## [Task to carry out]
Reproduce the records exactly through the line with "Choose Deploy your".

## [Dataset excerpts]
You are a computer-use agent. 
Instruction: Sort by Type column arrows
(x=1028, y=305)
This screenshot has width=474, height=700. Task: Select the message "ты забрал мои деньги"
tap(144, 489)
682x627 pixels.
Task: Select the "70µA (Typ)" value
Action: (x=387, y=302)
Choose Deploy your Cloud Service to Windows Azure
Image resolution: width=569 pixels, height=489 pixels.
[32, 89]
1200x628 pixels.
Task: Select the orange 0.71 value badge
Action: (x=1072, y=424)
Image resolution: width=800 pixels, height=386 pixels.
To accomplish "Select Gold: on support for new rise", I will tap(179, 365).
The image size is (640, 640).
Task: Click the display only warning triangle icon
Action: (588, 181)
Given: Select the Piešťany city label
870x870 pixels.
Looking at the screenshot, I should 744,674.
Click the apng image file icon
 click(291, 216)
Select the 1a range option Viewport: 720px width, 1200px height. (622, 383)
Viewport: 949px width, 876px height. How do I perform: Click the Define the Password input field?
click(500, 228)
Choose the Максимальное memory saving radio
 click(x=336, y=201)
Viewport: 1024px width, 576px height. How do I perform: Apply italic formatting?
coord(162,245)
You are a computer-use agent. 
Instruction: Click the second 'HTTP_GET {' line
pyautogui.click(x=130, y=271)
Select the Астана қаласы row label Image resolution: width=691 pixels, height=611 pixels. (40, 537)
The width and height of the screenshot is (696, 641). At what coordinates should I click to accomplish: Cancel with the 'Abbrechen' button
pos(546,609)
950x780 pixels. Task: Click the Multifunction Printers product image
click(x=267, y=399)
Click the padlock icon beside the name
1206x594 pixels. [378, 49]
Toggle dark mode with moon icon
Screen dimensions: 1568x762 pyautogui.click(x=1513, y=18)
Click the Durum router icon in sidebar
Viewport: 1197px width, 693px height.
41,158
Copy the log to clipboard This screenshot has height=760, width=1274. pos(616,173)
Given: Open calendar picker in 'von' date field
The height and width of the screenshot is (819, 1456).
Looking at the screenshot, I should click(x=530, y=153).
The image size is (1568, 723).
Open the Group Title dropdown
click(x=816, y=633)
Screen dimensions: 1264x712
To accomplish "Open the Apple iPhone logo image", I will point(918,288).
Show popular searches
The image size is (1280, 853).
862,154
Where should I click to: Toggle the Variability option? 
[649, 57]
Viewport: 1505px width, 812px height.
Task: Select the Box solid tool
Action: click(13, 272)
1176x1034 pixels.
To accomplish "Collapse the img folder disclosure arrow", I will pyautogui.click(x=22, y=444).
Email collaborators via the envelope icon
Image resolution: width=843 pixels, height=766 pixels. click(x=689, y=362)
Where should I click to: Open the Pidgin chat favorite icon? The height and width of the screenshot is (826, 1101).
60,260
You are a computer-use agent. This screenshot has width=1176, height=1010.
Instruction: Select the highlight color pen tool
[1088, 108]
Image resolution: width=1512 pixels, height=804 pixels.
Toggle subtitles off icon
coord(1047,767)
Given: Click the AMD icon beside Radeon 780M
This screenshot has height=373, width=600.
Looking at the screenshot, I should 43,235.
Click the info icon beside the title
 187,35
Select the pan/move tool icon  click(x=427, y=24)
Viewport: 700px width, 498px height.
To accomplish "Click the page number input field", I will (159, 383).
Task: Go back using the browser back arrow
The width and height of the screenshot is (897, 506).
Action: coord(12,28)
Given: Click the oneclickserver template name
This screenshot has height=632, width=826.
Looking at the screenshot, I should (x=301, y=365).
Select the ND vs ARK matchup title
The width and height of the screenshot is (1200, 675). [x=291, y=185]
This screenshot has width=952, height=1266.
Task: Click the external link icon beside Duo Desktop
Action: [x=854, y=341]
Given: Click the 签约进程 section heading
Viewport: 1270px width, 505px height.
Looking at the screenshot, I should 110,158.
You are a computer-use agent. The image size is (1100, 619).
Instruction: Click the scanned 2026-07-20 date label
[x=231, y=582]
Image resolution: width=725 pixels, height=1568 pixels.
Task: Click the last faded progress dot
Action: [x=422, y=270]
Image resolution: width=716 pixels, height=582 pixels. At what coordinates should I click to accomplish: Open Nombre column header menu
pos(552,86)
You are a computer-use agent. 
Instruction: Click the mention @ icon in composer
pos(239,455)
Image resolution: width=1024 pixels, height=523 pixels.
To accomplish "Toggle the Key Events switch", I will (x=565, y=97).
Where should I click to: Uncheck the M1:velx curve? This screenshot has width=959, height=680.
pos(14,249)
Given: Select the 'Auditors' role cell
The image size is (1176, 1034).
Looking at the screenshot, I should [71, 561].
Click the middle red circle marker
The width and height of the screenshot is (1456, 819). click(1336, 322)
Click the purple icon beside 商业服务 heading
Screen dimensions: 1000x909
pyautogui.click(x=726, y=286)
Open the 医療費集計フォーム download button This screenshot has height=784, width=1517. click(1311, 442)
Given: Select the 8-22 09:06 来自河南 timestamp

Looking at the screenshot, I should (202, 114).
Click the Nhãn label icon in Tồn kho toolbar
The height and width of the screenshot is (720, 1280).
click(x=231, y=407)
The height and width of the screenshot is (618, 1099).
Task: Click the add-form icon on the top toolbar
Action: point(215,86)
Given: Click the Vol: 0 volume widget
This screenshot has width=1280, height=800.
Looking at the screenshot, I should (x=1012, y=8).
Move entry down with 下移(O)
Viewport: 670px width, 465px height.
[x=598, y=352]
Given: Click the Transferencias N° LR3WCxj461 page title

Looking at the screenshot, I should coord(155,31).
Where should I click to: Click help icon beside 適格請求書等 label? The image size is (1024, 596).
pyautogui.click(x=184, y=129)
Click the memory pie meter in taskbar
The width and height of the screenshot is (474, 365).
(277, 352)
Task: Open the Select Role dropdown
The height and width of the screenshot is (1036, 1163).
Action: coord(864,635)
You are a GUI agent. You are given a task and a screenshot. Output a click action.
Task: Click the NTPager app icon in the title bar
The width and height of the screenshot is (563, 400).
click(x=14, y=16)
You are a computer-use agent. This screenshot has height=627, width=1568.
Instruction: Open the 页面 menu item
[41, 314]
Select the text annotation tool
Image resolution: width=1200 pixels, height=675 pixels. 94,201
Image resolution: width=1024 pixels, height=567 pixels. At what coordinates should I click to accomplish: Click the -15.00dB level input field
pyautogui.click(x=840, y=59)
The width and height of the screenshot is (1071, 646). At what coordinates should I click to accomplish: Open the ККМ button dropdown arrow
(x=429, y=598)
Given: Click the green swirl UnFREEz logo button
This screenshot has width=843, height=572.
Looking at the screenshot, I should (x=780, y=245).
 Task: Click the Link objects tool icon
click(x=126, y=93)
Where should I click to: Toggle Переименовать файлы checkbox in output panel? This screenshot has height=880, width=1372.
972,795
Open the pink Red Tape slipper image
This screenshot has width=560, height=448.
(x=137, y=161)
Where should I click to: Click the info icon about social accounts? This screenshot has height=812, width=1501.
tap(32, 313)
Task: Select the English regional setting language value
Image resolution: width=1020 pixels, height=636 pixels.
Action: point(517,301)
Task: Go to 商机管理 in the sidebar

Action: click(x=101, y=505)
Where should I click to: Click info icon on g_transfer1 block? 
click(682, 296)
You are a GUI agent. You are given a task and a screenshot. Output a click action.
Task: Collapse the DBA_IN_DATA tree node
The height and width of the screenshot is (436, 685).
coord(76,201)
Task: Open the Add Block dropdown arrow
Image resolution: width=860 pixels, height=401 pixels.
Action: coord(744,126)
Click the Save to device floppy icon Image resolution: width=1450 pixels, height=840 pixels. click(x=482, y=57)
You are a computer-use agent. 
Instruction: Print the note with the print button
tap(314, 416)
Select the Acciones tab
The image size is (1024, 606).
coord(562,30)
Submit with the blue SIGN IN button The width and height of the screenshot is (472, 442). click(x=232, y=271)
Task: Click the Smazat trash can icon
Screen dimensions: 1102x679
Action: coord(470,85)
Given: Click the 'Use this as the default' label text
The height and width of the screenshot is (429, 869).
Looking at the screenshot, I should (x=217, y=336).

## [Exercise answer]
You are a computer-use agent. 
Instruction: Sort by Type column arrows
(x=1028, y=305)
This screenshot has width=474, height=700. Task: Select the message "ты забрал мои деньги"
tap(144, 489)
682x627 pixels.
Task: Select the "70µA (Typ)" value
Action: (x=387, y=302)
Choose Deploy your Cloud Service to Windows Azure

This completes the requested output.